Excerpt to read ▸
■ ■ ■ ■ ■
2. Experimental setup
The broadband tunable femtosecond source is based on a single-pass OPA, which is pumped by a frequency-doubled Yb:fiber laser and is seeded by SCG excited from the recycled residual infrared laser after frequency doubling. The setup scheme is shown in Fig. 1. The heart of the system is a mode-locked Yb:fiber laser (Uranus 005, PolarOnyx, CA) with ~ 1 ps pulse width, 1040 nm central wavelength, 5 W average power, and a 50 MHz repetition rate. After frequency doubling in a 1 cm long LBO crystal under type I noncritical phase-matching, the 520 nm second harmonic generation (SHG) wave was sent to pump the single-pass OPA in a 1 cm long multichannel MgO:PPLN crystal (HC Photonics, Taiwan). The residual 1040 nm fundamental waves were coupled into a 1 m long photonic crystal fiber (PCF) for SCG, which was subsequently delivered into the MgO:PPLN crystal to be the seed of the single-pass OPA. Both the SHG pump and SCG seed were focused onto the center of the MgO:PPLN crystal by a lens with a 10 cm focal length. The MgO:PPLN channel periods were 6.25 μm to 7.45 μm with a 0.2 μm step increment, and the crystal temperature was adjustable from 30 °C to 200 °C in a copper oven to manipulate the OPA quasi-phase-matching condition from 700 nm to 2000 nm.
The conversion efficiency of SCG in the PCF was about 65% (1.8 W output). The specifications of the nontapered PCF have been described earlier . The spectral range of SCG extended from 550 nm to 1900 nm, which overlapped well with the OPA spectral range for both the signal and idler. The extraordinarily high OPA conversion efficiency of this scheme is due not only to the large nonlinear coefficient in the MgO:PPLN crystals, but also to the doubly seeding scheme in the SCG seed. The temporal and spatial overlap between the SHG pump and SCG seed in the MgO:PPLN crystal was achieved through a translational stage in the pump arm and a cold mirror before the MgO:PPLN crystal, respectively. The pulse width was characterized by a home-built real-time autocorrelator. The spectra were acquired with a HR4000 from Ocean Optics (200 nm – 1100 nm) and a Wavescan-IR from APE (1000 nm – 2600 nm), respectively.
■ ■ ■ ■ ■
[Text and item location entries]
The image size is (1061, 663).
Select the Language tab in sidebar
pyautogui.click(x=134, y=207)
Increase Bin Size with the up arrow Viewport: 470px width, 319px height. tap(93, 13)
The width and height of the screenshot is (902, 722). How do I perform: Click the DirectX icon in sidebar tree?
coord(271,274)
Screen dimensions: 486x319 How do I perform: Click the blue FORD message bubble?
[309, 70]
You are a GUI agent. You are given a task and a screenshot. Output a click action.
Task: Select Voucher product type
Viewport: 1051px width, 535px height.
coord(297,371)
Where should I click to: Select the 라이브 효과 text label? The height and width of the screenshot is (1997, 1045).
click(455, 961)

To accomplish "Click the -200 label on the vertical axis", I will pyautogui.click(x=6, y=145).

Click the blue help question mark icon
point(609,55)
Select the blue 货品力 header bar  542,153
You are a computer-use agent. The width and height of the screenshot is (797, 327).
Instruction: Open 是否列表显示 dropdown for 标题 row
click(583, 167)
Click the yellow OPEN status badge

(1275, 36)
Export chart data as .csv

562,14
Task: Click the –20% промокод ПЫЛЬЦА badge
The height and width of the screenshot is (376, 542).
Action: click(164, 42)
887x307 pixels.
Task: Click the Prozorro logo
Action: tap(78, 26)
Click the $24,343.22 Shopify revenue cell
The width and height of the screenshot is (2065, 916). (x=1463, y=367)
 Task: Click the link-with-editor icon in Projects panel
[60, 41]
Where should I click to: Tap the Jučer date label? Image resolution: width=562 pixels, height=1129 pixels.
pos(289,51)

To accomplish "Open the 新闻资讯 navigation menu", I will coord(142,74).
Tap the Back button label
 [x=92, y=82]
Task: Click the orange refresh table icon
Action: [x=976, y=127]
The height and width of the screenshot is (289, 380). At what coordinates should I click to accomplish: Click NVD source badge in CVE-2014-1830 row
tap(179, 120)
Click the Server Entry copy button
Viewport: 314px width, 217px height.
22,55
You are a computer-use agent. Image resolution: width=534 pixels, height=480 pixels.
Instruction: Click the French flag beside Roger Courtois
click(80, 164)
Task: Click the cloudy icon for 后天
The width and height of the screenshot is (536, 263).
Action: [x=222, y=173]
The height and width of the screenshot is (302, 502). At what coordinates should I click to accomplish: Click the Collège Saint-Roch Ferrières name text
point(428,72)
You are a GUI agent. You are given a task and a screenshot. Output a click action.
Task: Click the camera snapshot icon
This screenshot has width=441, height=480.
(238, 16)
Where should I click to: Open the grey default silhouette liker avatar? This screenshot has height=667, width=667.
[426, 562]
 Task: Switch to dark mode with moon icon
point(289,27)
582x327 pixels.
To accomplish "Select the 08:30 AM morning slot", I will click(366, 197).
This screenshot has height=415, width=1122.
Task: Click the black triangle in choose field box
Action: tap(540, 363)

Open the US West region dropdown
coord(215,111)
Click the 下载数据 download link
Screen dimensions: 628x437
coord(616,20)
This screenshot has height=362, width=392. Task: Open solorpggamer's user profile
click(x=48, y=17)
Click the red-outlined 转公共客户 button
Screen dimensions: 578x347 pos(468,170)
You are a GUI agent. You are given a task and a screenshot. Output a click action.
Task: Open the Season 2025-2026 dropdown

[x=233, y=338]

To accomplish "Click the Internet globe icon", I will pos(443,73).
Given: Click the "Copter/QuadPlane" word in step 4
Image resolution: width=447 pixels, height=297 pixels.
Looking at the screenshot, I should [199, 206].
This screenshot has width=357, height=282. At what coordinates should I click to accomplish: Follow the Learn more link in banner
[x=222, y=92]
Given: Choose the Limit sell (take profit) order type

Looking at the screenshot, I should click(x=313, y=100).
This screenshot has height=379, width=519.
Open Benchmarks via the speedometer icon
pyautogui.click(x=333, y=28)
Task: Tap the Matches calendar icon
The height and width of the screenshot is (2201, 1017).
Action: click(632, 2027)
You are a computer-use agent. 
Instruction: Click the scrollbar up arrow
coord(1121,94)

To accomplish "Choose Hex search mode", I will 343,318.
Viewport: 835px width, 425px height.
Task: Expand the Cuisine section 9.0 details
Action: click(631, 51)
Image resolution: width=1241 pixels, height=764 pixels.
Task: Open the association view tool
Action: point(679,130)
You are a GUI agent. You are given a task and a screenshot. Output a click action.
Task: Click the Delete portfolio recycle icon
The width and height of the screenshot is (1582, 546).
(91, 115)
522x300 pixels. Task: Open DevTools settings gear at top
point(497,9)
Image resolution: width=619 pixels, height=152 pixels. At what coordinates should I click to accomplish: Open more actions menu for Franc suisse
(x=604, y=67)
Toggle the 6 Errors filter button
■ ■ ■ ■ ■
Objectives ▸
1) According to the experimental setup excerpt, what was the conversion efficiency of supercontinuum generation in the photonic crystal fiber?
2) Reproduce the stretch of entries from the line containing "Where should I click to: Select" through the line containing "Action: [x=222, y=173]", both included.

Answers per task ▸
1) About 65%, with 1.8 W of output.

2)
Where should I click to: Select the 라이브 효과 text label? The height and width of the screenshot is (1997, 1045).
click(455, 961)

To accomplish "Click the -200 label on the vertical axis", I will pyautogui.click(x=6, y=145).

Click the blue help question mark icon
point(609,55)
Select the blue 货品力 header bar  542,153
You are a computer-use agent. The width and height of the screenshot is (797, 327).
Instruction: Open 是否列表显示 dropdown for 标题 row
click(583, 167)
Click the yellow OPEN status badge

(1275, 36)
Export chart data as .csv

562,14
Task: Click the –20% промокод ПЫЛЬЦА badge
The height and width of the screenshot is (376, 542).
Action: click(164, 42)
887x307 pixels.
Task: Click the Prozorro logo
Action: tap(78, 26)
Click the $24,343.22 Shopify revenue cell
The width and height of the screenshot is (2065, 916). (x=1463, y=367)
 Task: Click the link-with-editor icon in Projects panel
[60, 41]
Where should I click to: Tap the Jučer date label? Image resolution: width=562 pixels, height=1129 pixels.
pos(289,51)

To accomplish "Open the 新闻资讯 navigation menu", I will coord(142,74).
Tap the Back button label
 [x=92, y=82]
Task: Click the orange refresh table icon
Action: [x=976, y=127]
The height and width of the screenshot is (289, 380). At what coordinates should I click to accomplish: Click NVD source badge in CVE-2014-1830 row
tap(179, 120)
Click the Server Entry copy button
Viewport: 314px width, 217px height.
22,55
You are a computer-use agent. Image resolution: width=534 pixels, height=480 pixels.
Instruction: Click the French flag beside Roger Courtois
click(80, 164)
Task: Click the cloudy icon for 后天
The width and height of the screenshot is (536, 263).
Action: [x=222, y=173]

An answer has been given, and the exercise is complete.